▶ _YOUR GOAL_
Give the number of lines below with "agent" in them, leaving out anything else.

[Screenshot grounding data]
↓↓↓
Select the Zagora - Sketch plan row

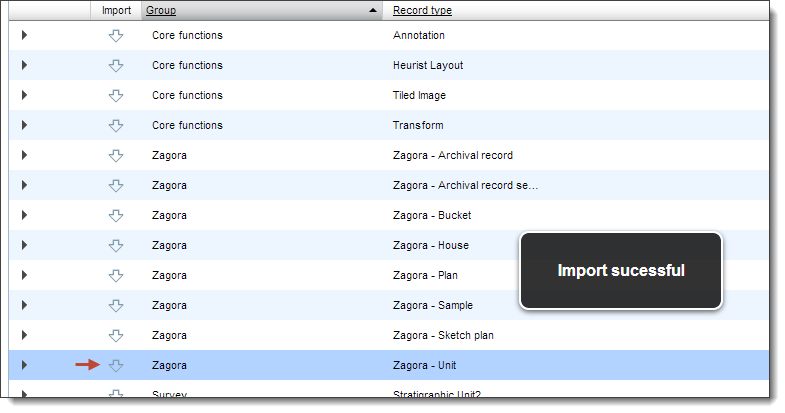pos(388,335)
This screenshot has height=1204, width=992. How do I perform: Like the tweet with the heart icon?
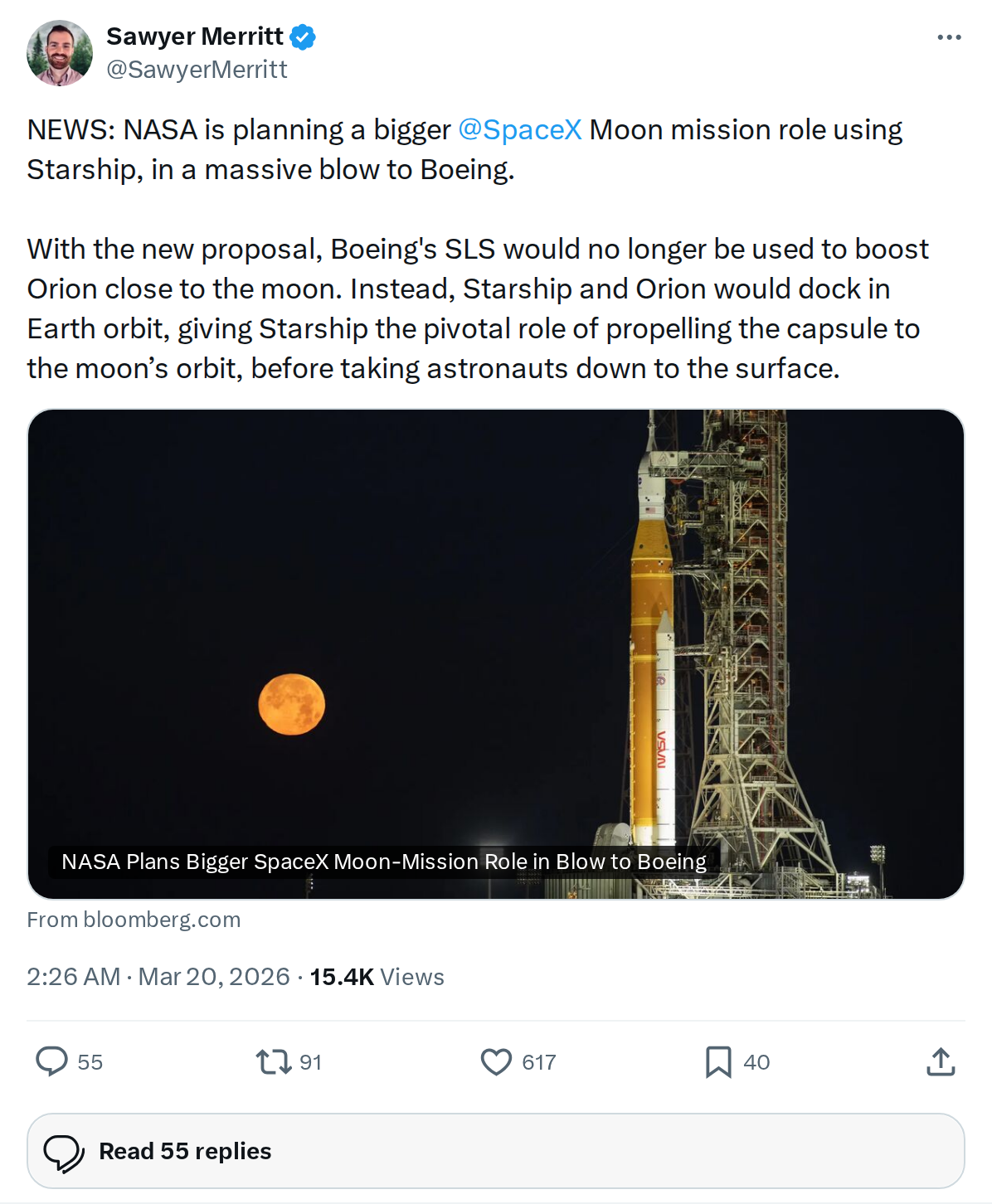click(x=498, y=1061)
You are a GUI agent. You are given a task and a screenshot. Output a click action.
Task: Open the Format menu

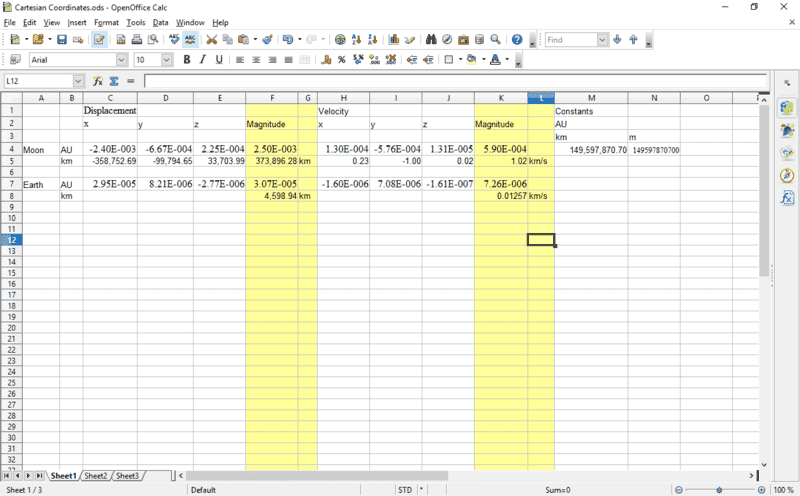(105, 22)
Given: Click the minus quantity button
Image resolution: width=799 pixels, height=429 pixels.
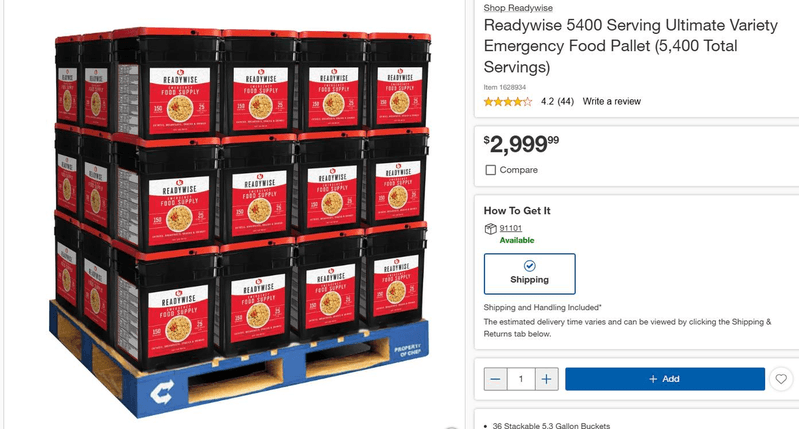Looking at the screenshot, I should pos(496,380).
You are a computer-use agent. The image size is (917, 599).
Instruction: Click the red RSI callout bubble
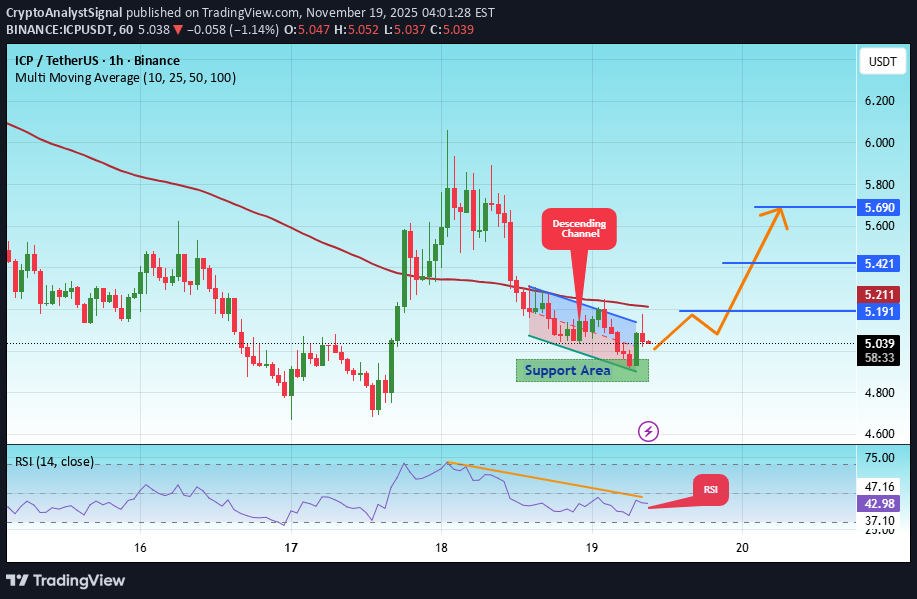(x=710, y=490)

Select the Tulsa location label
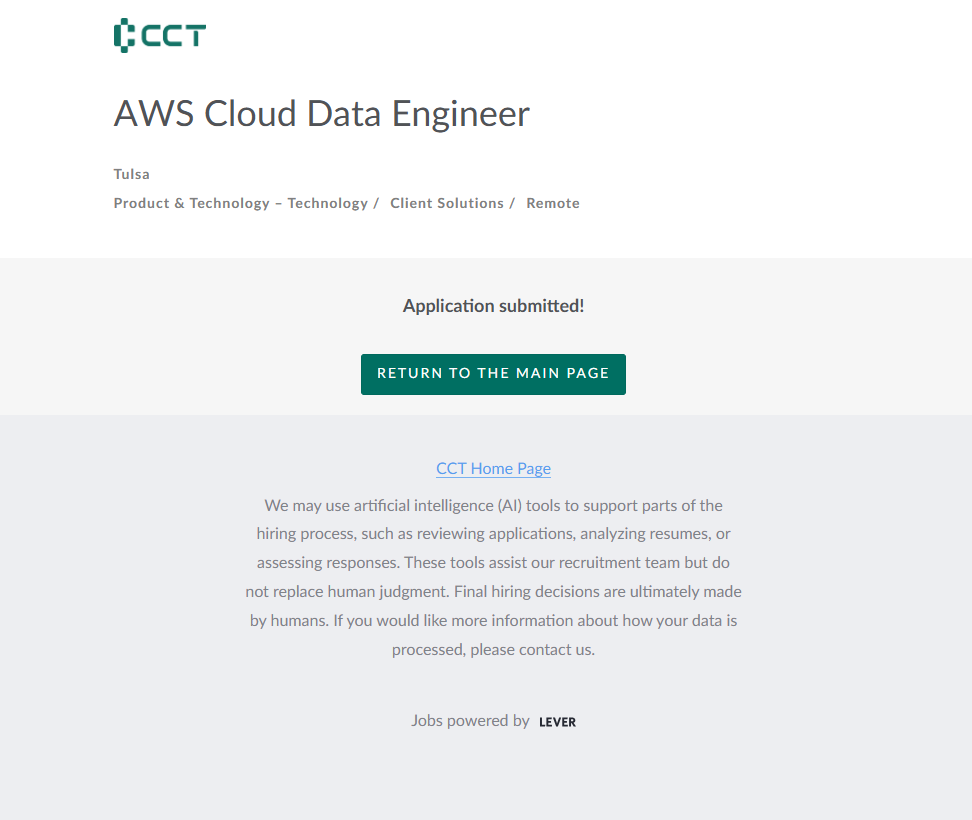132,174
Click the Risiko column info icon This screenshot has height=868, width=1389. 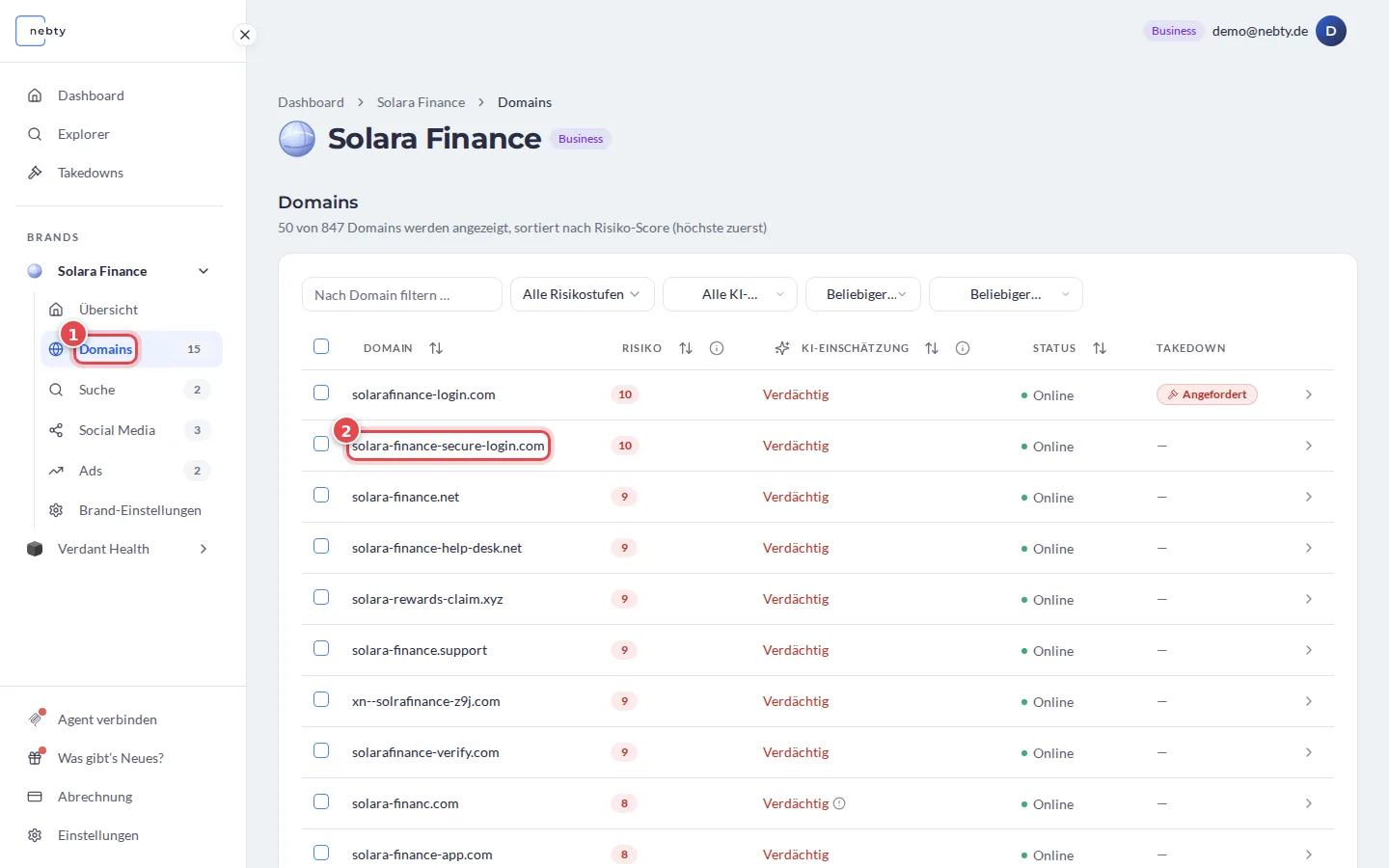(x=717, y=348)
↑↑↑
▶ _RESPONSE_
2